WORK TO COMPLETE ->
Copy the entries from the line containing "Task: Toggle the" through the end, substituting "Step" for every "Instruction" and leaving everything else as it is. Omit the pictures from your copy.

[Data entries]
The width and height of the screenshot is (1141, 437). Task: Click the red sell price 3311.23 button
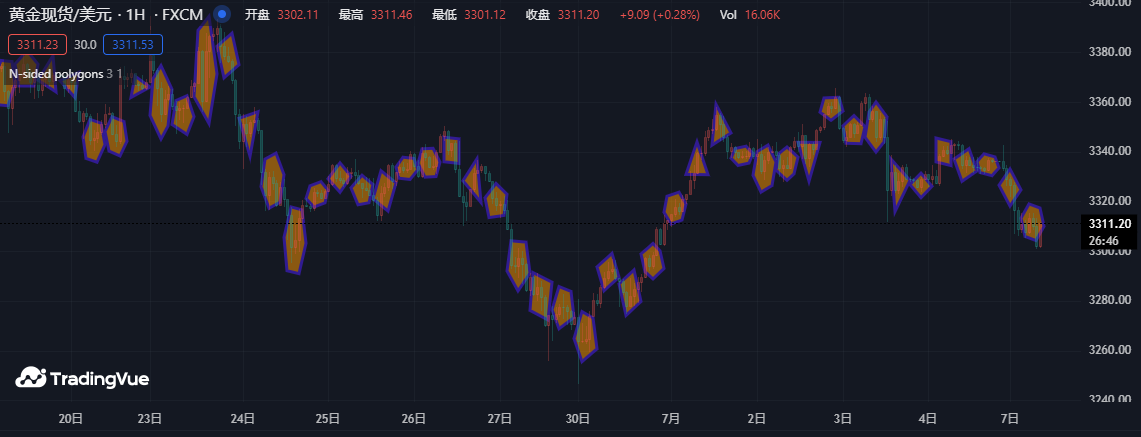pyautogui.click(x=37, y=45)
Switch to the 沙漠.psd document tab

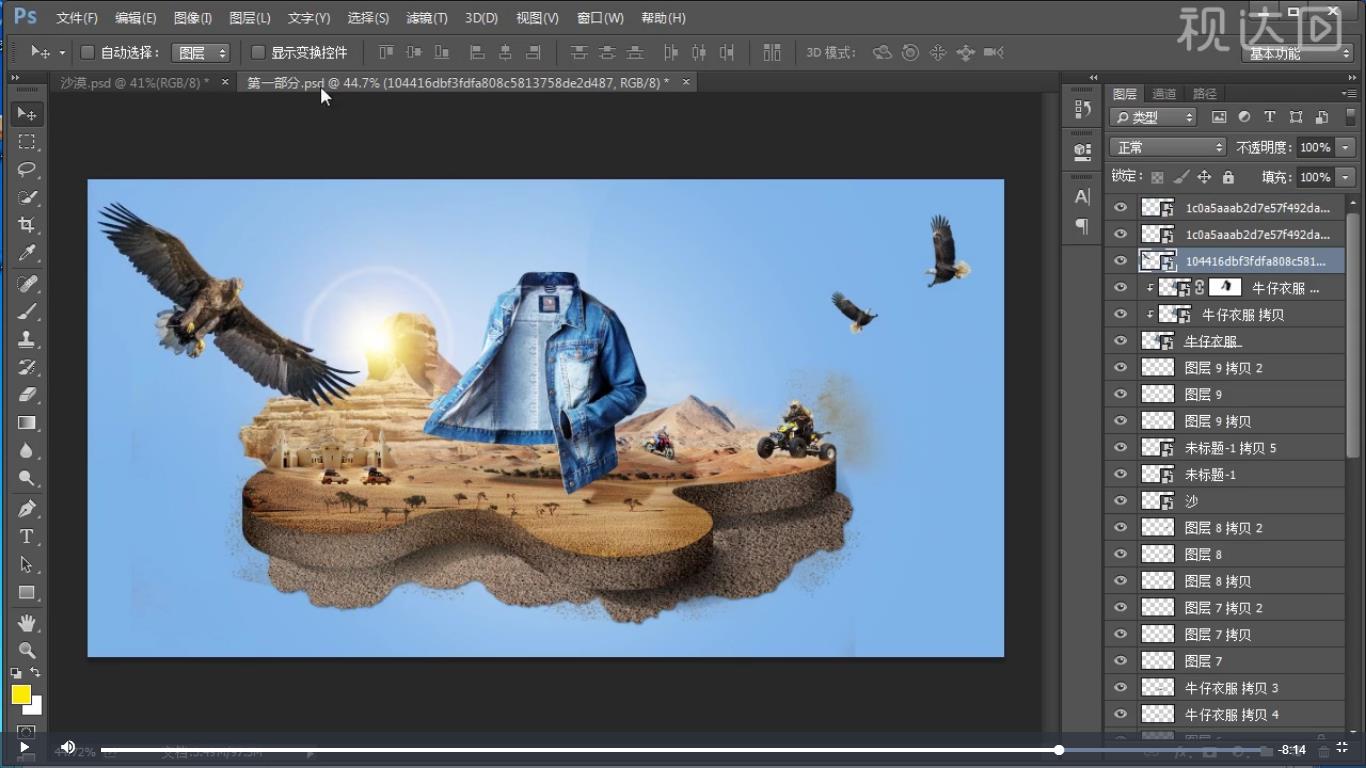135,83
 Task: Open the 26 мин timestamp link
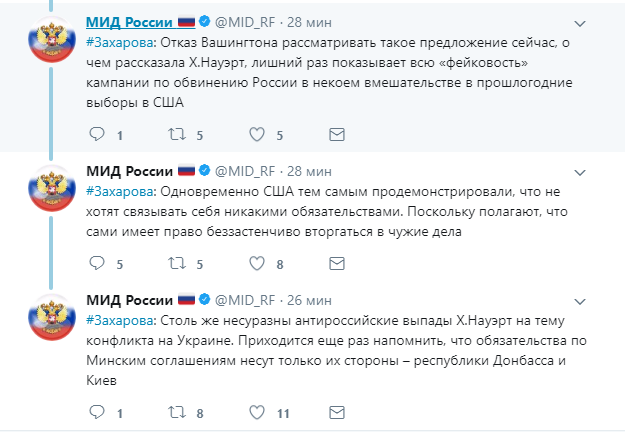pyautogui.click(x=313, y=299)
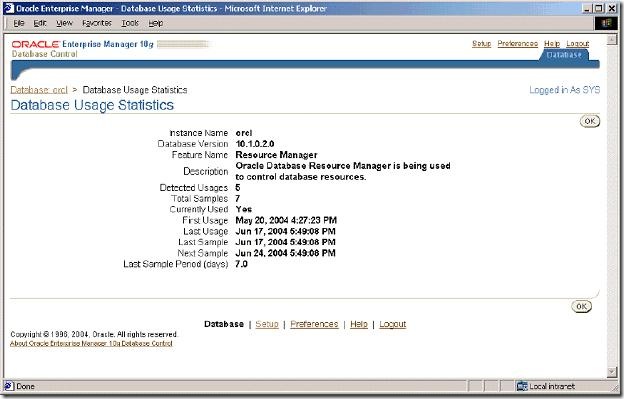Image resolution: width=624 pixels, height=399 pixels.
Task: Open the Edit menu
Action: (39, 23)
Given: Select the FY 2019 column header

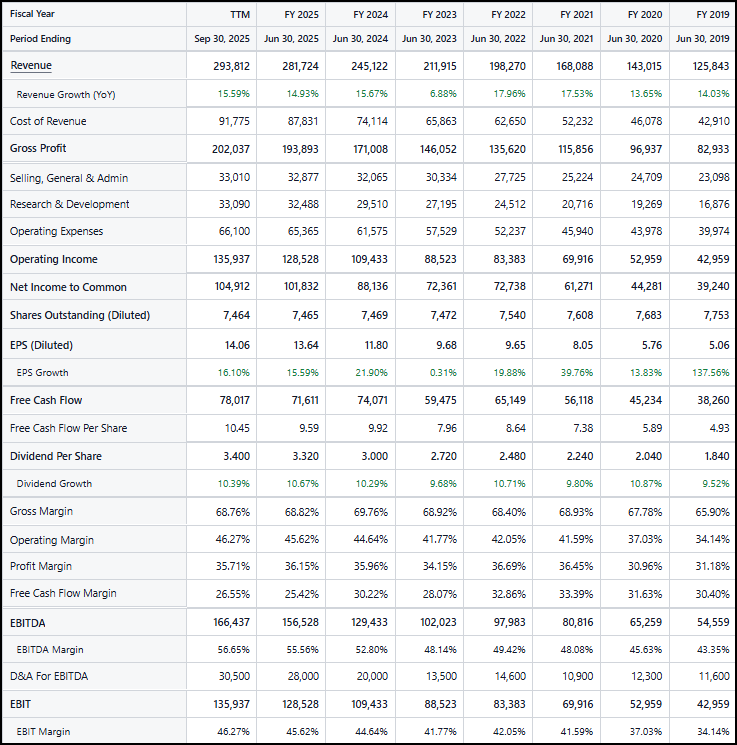Looking at the screenshot, I should 712,14.
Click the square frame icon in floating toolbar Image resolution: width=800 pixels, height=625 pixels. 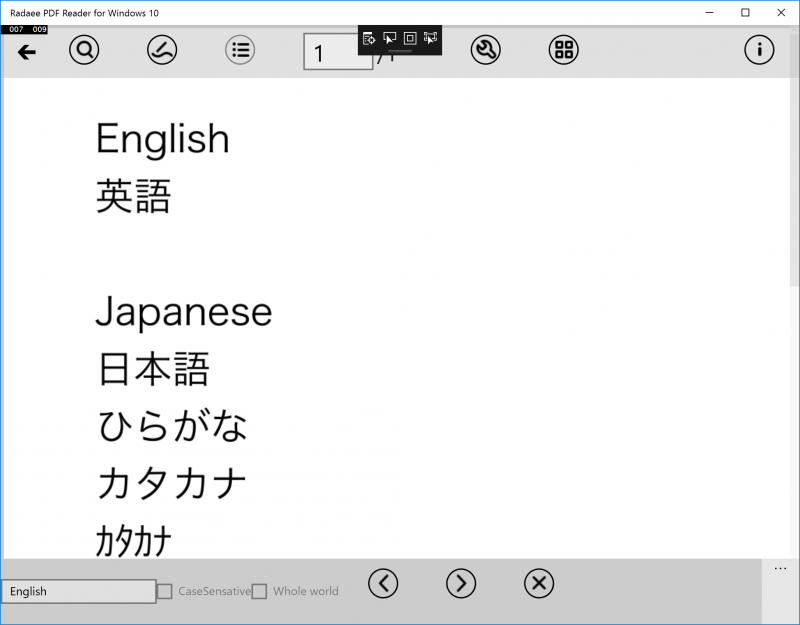[x=410, y=38]
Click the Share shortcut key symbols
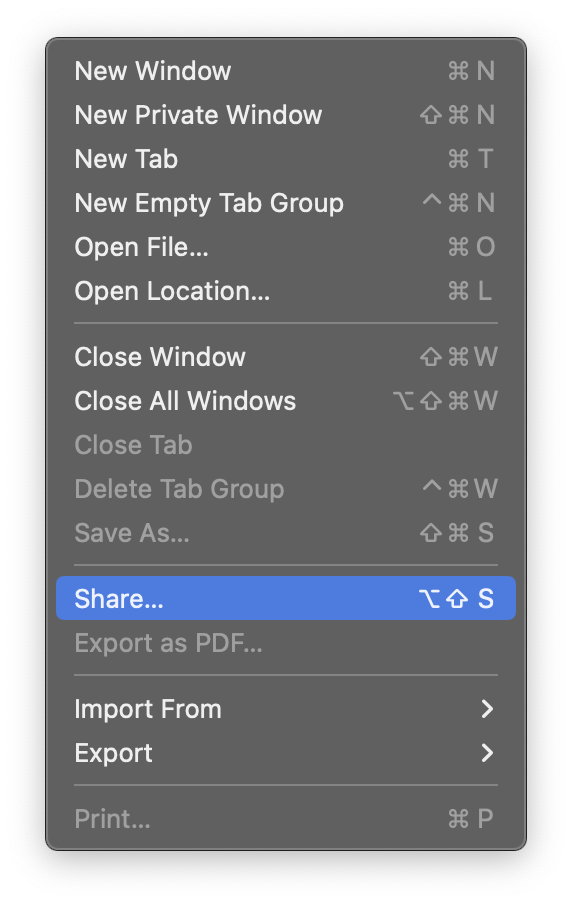 tap(456, 598)
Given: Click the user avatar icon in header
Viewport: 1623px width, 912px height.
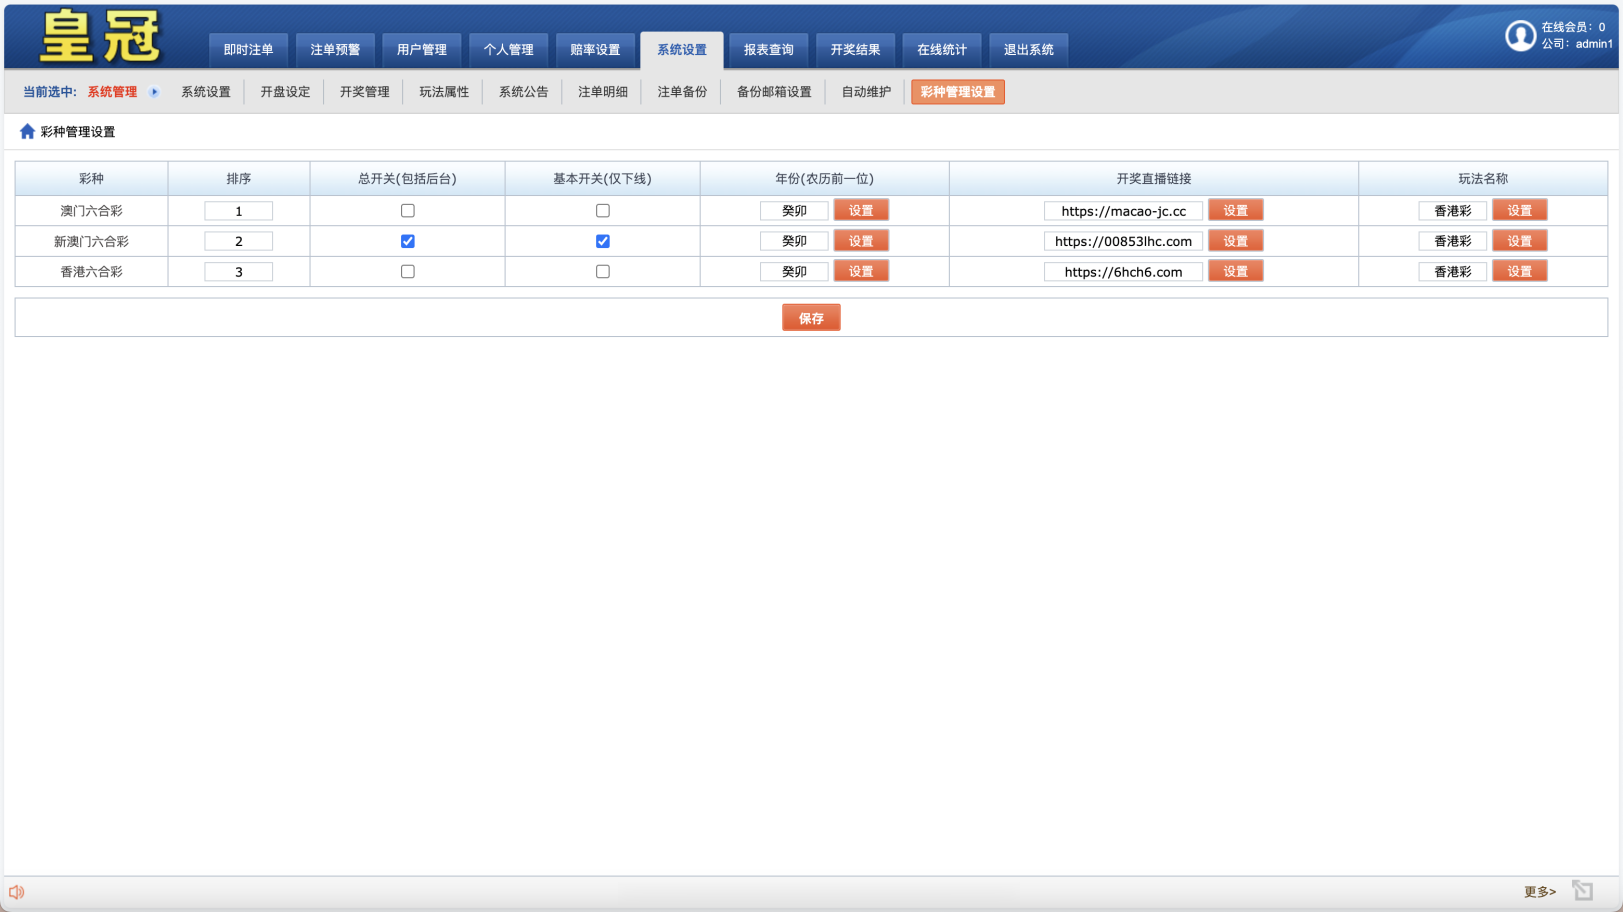Looking at the screenshot, I should coord(1520,36).
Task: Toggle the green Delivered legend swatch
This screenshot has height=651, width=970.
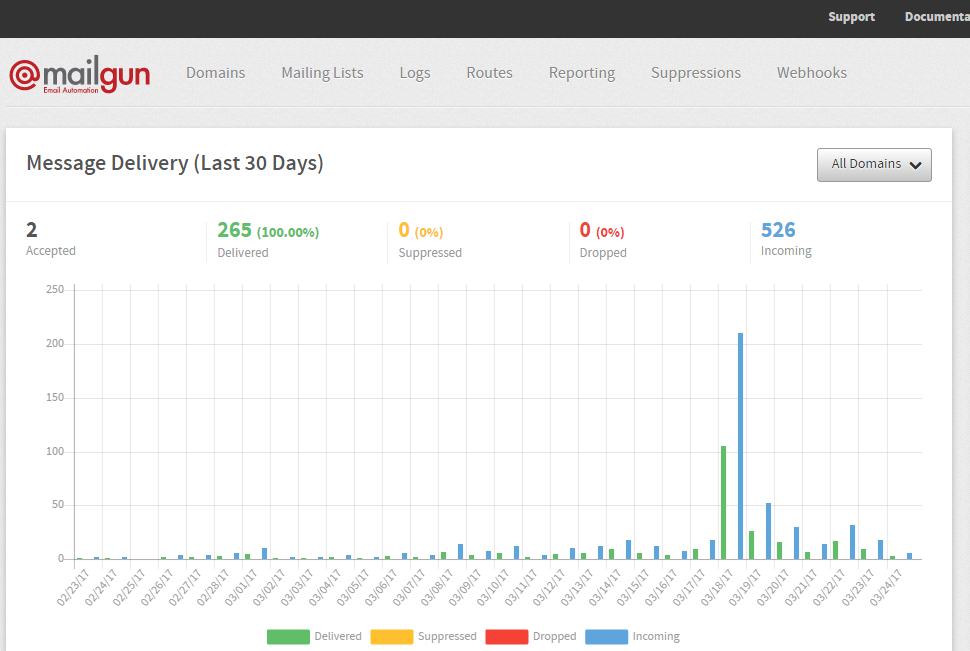Action: 287,636
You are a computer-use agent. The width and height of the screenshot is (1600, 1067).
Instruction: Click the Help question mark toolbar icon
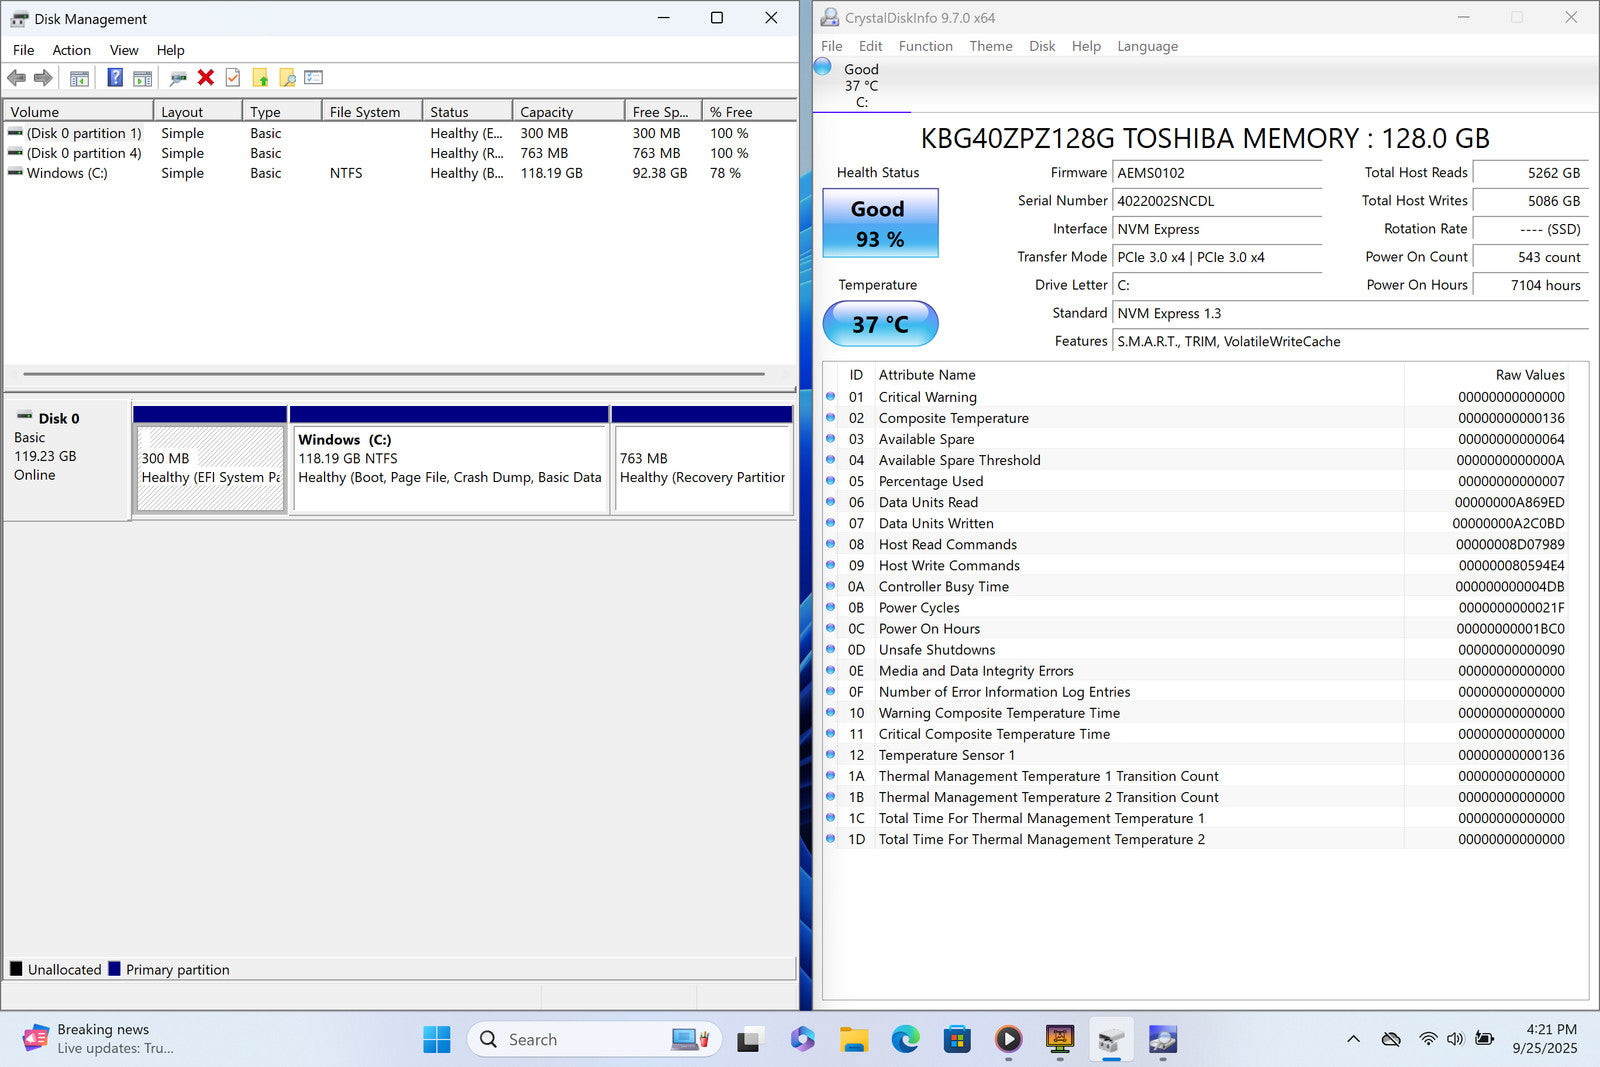[115, 78]
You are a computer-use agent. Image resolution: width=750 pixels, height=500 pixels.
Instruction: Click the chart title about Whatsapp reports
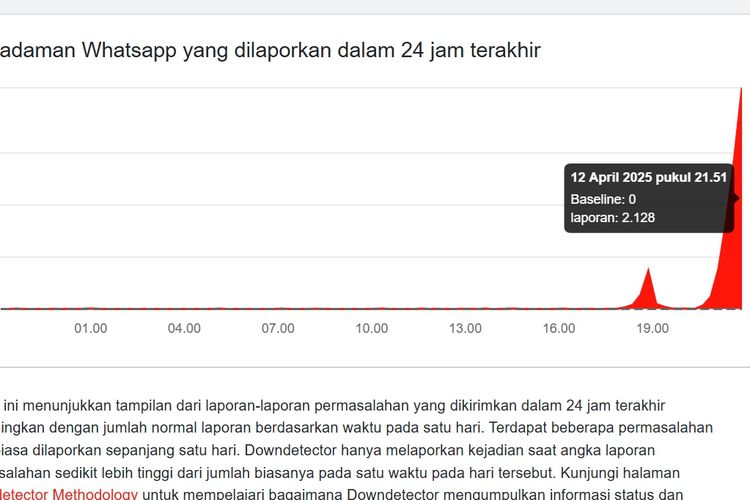tap(270, 50)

TASK OUTPUT ->
Task: Toggle the green Delivered legend swatch
This screenshot has height=651, width=970.
Action: 287,636
You are a computer-use agent. The width and height of the screenshot is (1600, 1067).
Step: Click the Help question mark toolbar icon
[115, 78]
You are a computer-use agent. Image resolution: width=750 pixels, height=500 pixels.
Step: Click the chart title about Whatsapp reports
tap(270, 50)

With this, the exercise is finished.